Fachstelle zur Armutsbekämpfung eröffnet in Gelsenkirchen

Gelsenkirchen (dpa/lnw) - Armut bekämpfen - aber wie? Dabei soll den nordrhein-westfälischen Kommunen von jetzt an ein Experten-Team helfen. In Gelsenkirchen eröffnete NRW-Sozialminister Guntram Schneider (SPD) am Montag eine «Fachstelle zur sozialraumorientierten Armutsbekämpfung». Sie soll die Gemeinden kostenlos beraten. «Wir wollen den Kommunen dabei helfen, Armut und Armutsursachen vor Ort zu erkennen und passgenaue Angebote zur Vorbeugung und Bekämpfung von Armut zu entwickeln», erläuterte Schneider in einer Mitteilung.

Das Sozialministerium fördert die Fachstelle aus Landes- und EU-Mitteln mit jährlich rund einer Million Euro.
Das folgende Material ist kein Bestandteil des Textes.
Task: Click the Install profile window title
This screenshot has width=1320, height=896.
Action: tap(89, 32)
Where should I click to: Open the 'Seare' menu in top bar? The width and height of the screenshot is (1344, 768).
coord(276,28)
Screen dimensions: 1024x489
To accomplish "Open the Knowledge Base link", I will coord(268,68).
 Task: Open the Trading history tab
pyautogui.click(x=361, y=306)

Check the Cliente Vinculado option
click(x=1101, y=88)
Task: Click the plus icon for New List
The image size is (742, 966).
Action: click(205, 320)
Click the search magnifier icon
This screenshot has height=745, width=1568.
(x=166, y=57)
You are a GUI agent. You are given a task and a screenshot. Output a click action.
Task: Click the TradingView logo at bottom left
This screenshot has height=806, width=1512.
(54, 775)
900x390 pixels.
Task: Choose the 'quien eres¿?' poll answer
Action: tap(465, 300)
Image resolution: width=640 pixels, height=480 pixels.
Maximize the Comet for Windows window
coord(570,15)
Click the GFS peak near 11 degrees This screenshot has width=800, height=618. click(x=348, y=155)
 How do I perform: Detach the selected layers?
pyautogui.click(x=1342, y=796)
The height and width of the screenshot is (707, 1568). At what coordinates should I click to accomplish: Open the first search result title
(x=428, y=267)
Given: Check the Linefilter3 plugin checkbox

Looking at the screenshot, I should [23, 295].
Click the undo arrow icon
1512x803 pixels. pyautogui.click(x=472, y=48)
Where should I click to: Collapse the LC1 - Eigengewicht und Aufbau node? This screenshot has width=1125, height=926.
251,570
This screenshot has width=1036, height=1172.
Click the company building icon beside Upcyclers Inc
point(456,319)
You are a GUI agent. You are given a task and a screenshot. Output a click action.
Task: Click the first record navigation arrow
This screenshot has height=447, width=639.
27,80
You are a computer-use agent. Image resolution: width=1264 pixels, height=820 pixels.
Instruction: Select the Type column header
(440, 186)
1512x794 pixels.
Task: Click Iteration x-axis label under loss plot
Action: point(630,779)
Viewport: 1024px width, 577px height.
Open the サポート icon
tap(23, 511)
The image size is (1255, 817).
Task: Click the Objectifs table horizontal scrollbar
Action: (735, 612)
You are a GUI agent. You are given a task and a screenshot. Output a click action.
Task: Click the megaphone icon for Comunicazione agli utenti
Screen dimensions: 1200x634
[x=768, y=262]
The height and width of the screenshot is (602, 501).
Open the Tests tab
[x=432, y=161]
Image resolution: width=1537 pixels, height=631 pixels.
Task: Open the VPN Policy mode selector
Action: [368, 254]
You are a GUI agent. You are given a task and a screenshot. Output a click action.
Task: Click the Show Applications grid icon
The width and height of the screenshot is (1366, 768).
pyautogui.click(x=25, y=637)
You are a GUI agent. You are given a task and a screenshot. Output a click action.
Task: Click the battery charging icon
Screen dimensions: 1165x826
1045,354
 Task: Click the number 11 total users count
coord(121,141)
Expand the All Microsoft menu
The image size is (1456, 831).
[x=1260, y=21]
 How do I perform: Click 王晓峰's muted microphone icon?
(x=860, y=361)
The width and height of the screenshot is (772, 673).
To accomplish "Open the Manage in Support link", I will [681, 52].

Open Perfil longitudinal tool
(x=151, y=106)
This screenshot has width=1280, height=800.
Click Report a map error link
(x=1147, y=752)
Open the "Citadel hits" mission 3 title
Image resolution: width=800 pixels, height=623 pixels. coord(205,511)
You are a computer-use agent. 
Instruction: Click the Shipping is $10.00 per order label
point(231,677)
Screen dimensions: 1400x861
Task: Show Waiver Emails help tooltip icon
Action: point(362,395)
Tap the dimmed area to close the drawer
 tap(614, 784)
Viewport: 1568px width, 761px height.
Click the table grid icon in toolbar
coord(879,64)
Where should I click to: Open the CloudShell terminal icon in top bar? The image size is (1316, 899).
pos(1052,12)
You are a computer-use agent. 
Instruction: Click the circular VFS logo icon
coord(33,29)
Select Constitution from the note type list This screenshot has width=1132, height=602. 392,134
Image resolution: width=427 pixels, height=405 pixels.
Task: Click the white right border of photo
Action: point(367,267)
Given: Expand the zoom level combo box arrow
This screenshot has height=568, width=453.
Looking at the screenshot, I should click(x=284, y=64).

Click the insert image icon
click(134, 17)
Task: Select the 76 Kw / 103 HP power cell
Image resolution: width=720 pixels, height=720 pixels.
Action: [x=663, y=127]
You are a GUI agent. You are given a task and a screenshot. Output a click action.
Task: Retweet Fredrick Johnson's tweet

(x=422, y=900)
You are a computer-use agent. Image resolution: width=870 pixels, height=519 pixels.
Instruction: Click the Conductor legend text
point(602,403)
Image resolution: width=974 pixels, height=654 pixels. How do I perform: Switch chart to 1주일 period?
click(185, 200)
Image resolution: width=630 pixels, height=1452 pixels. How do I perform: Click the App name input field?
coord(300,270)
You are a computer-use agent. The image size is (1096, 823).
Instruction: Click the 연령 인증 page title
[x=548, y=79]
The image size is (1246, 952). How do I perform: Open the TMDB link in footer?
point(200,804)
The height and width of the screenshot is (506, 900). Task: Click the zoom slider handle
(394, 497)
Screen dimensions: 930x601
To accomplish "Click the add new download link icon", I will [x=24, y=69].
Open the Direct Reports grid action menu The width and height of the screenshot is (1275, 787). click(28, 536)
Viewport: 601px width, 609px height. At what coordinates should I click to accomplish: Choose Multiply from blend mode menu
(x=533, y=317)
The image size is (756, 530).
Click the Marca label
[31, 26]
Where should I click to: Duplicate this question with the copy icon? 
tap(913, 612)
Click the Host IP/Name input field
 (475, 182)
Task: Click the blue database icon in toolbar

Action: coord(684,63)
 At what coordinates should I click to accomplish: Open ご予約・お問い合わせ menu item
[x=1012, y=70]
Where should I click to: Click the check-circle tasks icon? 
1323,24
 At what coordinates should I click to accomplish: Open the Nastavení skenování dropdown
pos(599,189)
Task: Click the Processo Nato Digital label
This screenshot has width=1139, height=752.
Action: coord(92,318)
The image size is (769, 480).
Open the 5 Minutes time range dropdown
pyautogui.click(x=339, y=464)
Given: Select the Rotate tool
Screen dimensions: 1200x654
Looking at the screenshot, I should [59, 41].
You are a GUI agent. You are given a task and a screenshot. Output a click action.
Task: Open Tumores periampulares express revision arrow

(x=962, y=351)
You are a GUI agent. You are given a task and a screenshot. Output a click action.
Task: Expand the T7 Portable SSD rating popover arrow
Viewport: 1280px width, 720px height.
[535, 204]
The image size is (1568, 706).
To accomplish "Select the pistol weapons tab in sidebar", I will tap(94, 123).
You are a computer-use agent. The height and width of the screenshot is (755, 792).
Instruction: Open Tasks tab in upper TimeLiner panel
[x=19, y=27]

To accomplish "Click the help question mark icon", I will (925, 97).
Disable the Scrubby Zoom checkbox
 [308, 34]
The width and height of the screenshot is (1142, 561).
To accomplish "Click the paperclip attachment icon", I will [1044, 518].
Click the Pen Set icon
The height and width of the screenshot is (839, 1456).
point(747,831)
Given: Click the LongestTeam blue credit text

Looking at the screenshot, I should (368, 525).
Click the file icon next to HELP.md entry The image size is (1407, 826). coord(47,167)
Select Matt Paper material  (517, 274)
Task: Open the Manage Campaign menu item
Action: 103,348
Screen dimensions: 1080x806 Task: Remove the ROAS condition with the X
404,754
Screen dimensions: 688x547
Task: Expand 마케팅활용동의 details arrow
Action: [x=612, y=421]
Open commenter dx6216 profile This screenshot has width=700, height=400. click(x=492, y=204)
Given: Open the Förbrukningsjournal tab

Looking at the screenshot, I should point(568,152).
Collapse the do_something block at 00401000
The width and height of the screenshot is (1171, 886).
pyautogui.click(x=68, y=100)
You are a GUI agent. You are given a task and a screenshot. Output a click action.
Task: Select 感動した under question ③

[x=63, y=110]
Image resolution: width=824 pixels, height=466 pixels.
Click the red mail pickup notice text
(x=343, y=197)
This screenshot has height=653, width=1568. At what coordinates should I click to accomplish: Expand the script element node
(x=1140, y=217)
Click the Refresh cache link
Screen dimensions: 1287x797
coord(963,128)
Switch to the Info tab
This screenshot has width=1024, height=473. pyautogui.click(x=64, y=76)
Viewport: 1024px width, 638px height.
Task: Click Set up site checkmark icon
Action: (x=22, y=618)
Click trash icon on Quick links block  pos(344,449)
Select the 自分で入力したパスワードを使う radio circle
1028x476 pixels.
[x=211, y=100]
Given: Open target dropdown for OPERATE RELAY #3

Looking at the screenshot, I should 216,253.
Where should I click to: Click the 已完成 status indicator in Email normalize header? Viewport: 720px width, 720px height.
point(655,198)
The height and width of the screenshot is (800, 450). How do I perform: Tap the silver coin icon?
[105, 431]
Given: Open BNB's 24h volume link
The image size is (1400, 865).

Geplant wird zunächst mit drei Mitarbeitern. Eine Befragung habe ergeben, dass jede zweite Kommune sich Unterstützung bei der strategischen Sozialplanung wünscht, berichtete der Minister. Beratung benötigten vor allem die kreisangehörigen Gemeinden. Unter ihnen war nur etwa jede zehnte befragte Kommune bereits sozialplanerisch aktiv.